Factor groupings were established for the following features:

• US_Company

• Foreign_Company

• US_Port

• Foreign_Port of a Foreign_Country

• Foreign_Country

• Foreign_Company

• Carriers

• HS_Class

The same thresholds were used to differentiate companies involved in trade by the total amount of metric tonnage over the entire time period.

All companies that trade less than 100 metric tons are omitted from the dataset. These are not seen as significant players in international trade. Many of these entries are individuals with shipments at or below 1 metric ton. The model is primarily focused on companies which regularly have shipments that at least meet the minimum thresholds. After removing records associated with the very small individuals and companies, we can create six factor levels for US_Company and Foreign_Company:

• micro = 100-1000

• small = 1001-10000

• medium = 10001-100000

• large = 100001-1000000

• huge = 1000000+

• unknown = NOT AVAILABLE

Only 23 harmonized service classes of shipments are being considered, which are grouped into the six categories below:

• Edible

• Edible with Processing

• Vices

• Pharma

• Raw Input

• Finished Goods

The tariff and exchange rate datasets required data manipulation for the country variables. Both of these datasets contained entries that included the EU as a whole without breaking down the records by individual country. This causes an issue when trying to account for changes on a national level. In order to solve this issue, the EU records in the dataset were duplicated 27 times (for each EU country) and a new attribute was created to indicate if the country belonged to the EU for both the tariff and exchange rate datasets.
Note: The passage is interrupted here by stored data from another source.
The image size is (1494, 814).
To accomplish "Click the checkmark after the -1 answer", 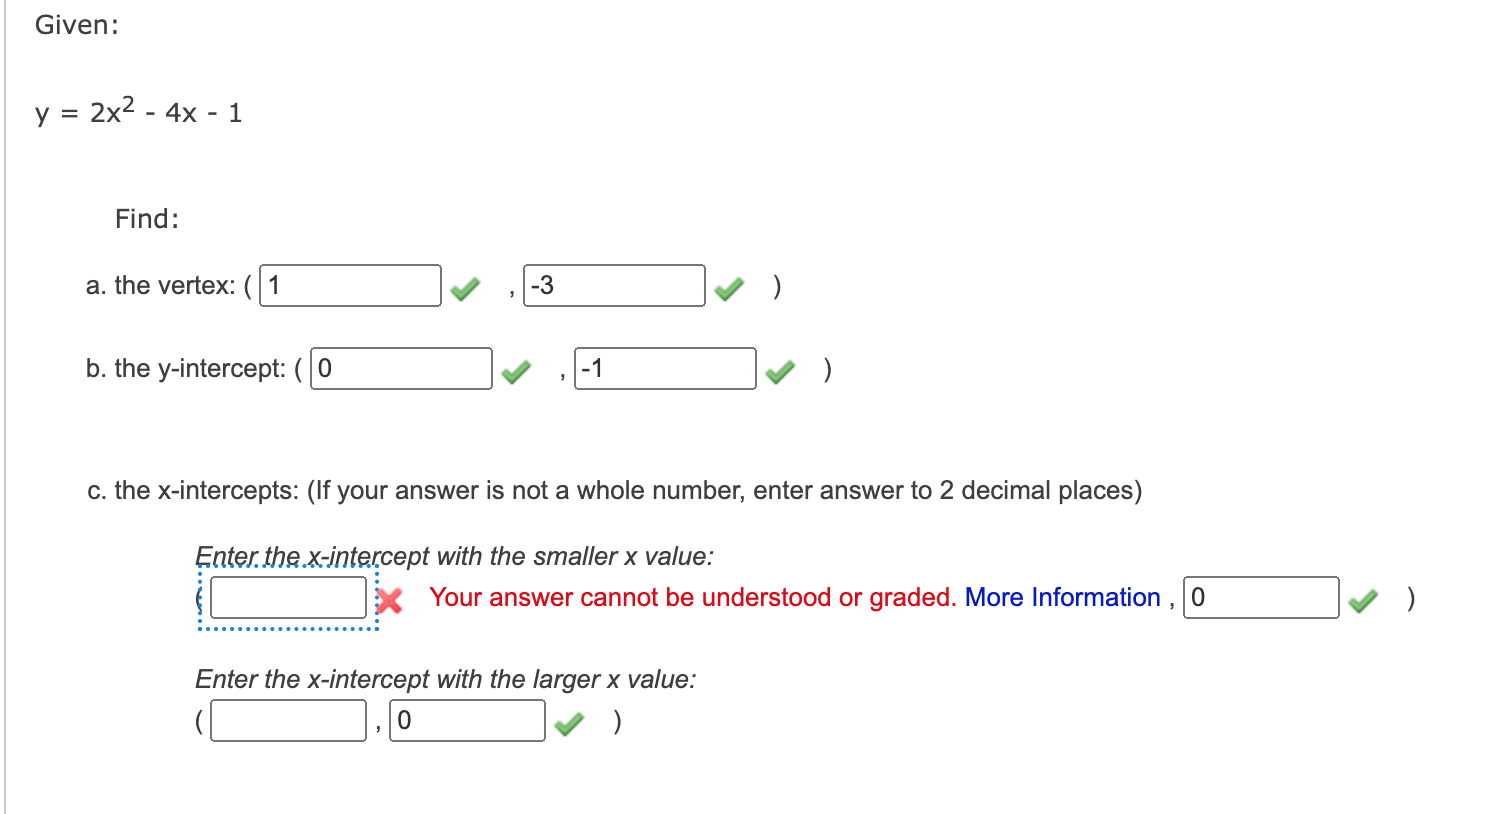I will tap(781, 371).
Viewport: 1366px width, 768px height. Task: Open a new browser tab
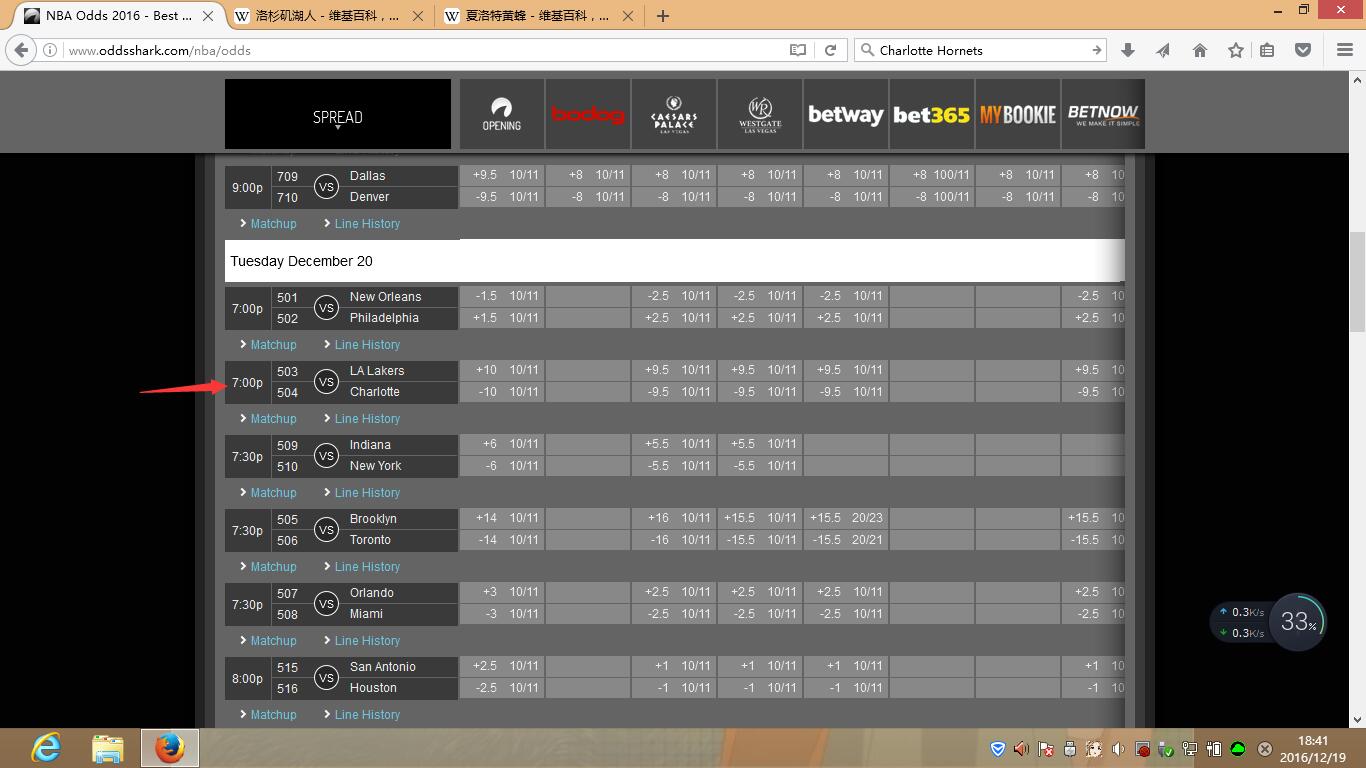662,16
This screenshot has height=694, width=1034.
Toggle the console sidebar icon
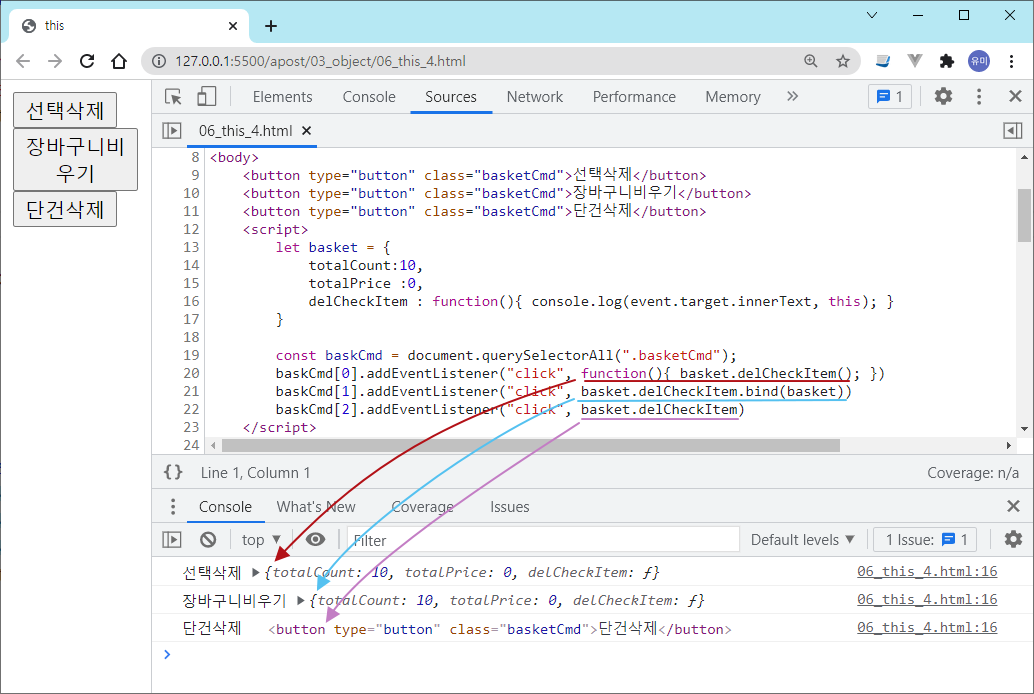tap(172, 540)
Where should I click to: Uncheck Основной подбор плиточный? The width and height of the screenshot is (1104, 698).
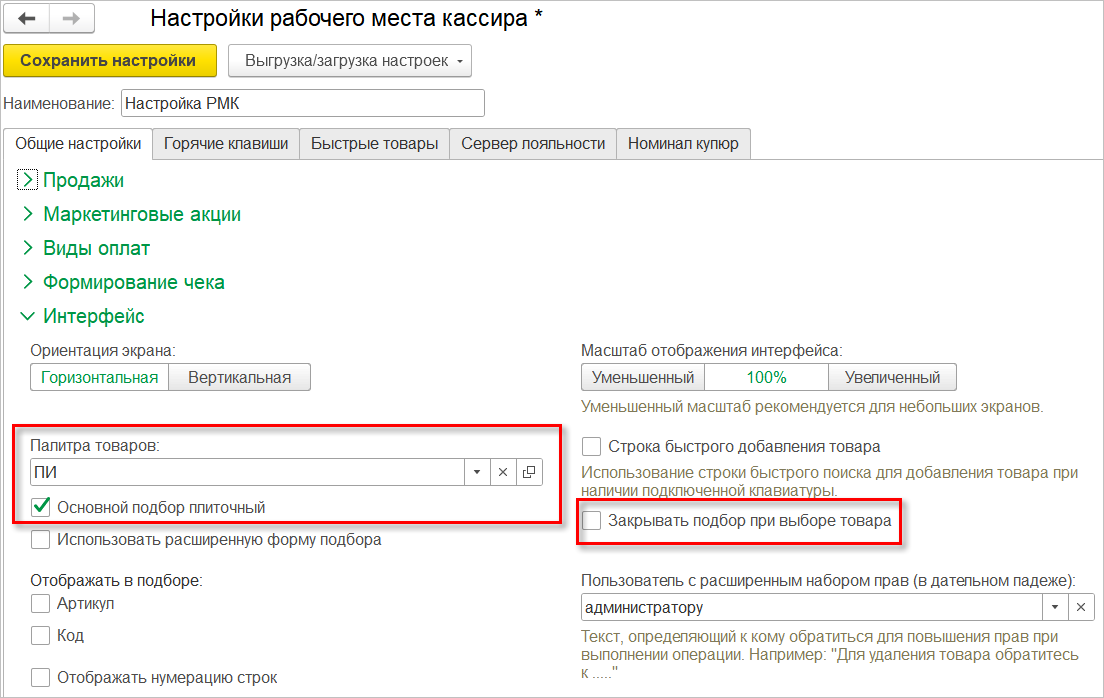[42, 507]
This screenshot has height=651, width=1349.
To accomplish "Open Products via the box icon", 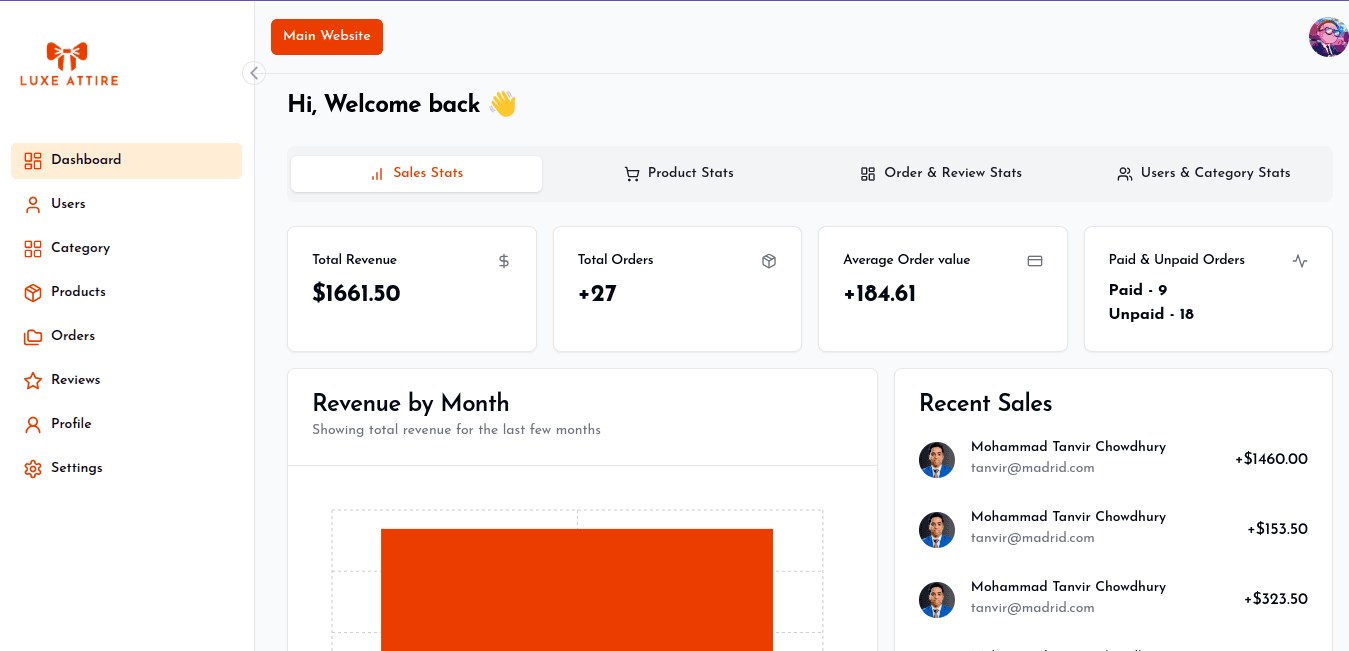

The same limitations for the tariff dataset like the U.K. projections potentially being off and including Croatia as an EU country as of 2010 when it actually joined in 2013 still apply. The tariff table was inner merged with the fact table in such a way that only three attributes remained in the tariff table, which were Average_Tariff, Free_Trade_Agreement_with_the_US, and the new European_Union attribute, while having the same number of records.

Outliers with observations >= 3.5 standard deviations from the mean was utilized. Detecting and dropping these outliers will eliminate instances where a company has one abnormally huge shipment in a given year. This should keep the model focused on those company’s typical shipping behavior. Steel and furniture have much higher average weight than the other HS classes included in this dataset and so a higher threshold was selected to avoid eliminating these heavier HS classes.

• Variable relevance, missing observations, distribution testing & correlations

• Feature importance via testing Random Forest and XGBoost models for the research questions

• Pandas Profiling

• Principal Component Analysis (PCA)

• Data exploration using Tableau and PowerBI

Given the introduction of COVID-19 in late 2019/early 2020, the components associated with maritime trade imports/exports, with an emphasis on various sets of yearly sets, were used in modeling. ML models used the following libraries:

• XGBoost
• RAPIDS: XGBoost
• LightGBM
• Scikit-learn: Linear

For hyperparameter tuning, Hyperopt, and GridSearchCV were utilized to determine which components of the model parameters resulted in the lowest error using various regression metrics to predict metric tonnage. Various trial/experiment sizes were completed to determine which parameters when incorporated into the model resulted in the lowest error.

ELI5, SHAP and LIME were incorporated to explain the results after hyperparameter tuning the models.

Tensorflow was used for evaluating the proposed questions:

• Multi-Layer Perceptron (MLP) Regression
• Long Short Term Memory Networks (LSTM)

For hyperparameter tuning, the num_layers, layer_size and learning_rate were tested using KerasTuner.

Univariate GARCH models were evaluated using rugarch in R. The data was formatted into a time series, aggregrated, assessed if stationary using the Augmented Dickey Fuller (ADF) test, and both the ARMA and GARCH orders were created before the forecast models were fit and subsequent predictions.